When studying water diffusion in biological systems, any specific signal attenuation curve may be reproduced by a broad range of mathematical functions. Our goals were to quantify the diffusion and T(2) relaxation properties of water in a simple biological system and to study the changes that occur in osmotically stressed cells. Human breast cancer cells were incubated in isotonic or hypotonic osmotic buffers. Diffusion-weighted and T(2)-weighted magnetic resonance images were acquired during sedimentation over 12 h. Diffusion-weighted imaging (DWI) data were analyzed with a biexponential fit, the Kärger model for exchange between two freely diffusing populations and the Price-modified Kärger model accounting for restricted diffusion in spherical geometry.
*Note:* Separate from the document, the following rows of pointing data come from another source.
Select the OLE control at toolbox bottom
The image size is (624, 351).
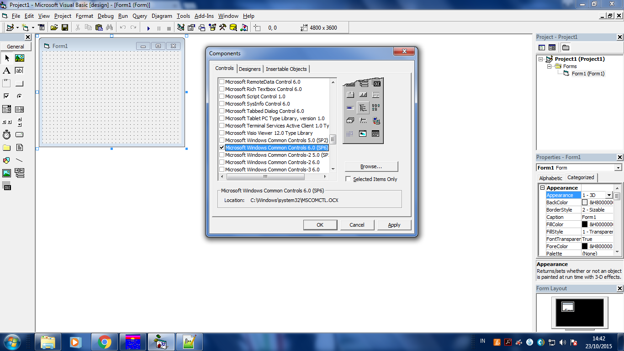(7, 186)
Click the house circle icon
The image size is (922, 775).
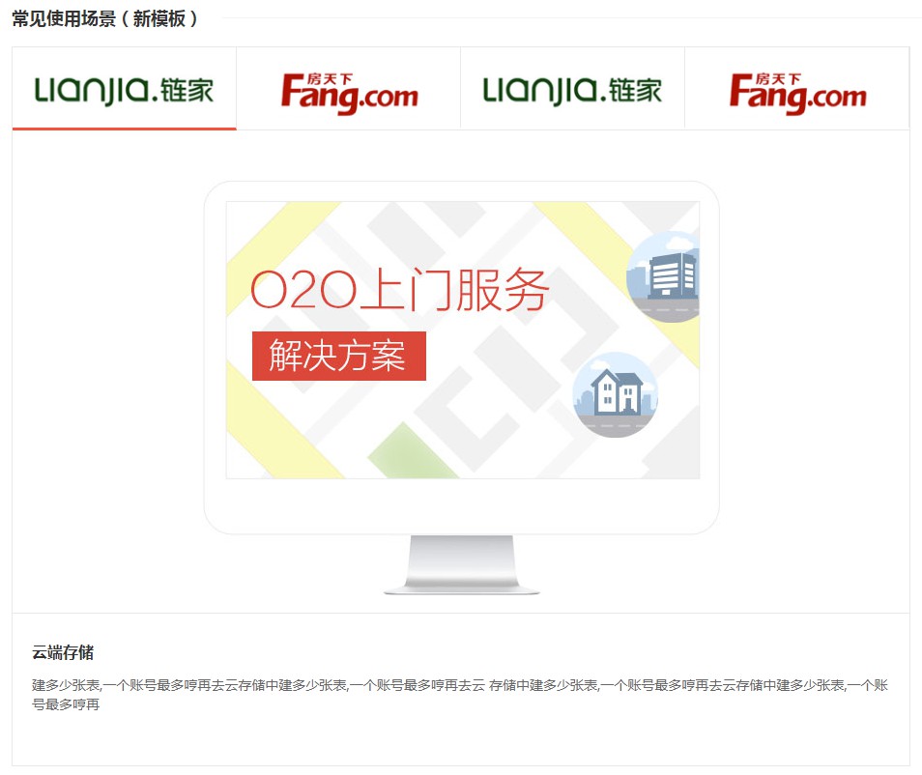point(615,394)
We found that only the Price model provided an accurate quantitative description for water diffusion in both cell systems, independent of acquisition parameters, over the entire density range. Model-derived cell radii, intracellular volume fractions and transmembrane water exchange times were in good agreement with results calculated from light microscopy and with model-free exchange times. T(2) data indicated two populations in fast exchange, with volume fractions clearly different from DWI populations. Hypotonic stress led to higher slow apparent diffusion coefficient, longer T(2) and lower membrane permeability. The tortuosity in a hypotonic cell suspension complied with the Wang model for spherical geometry. Quantitative characterization of biological systems is obtainable by DWI, using appropriate modeling, accounting for water restriction and exchange between compartments.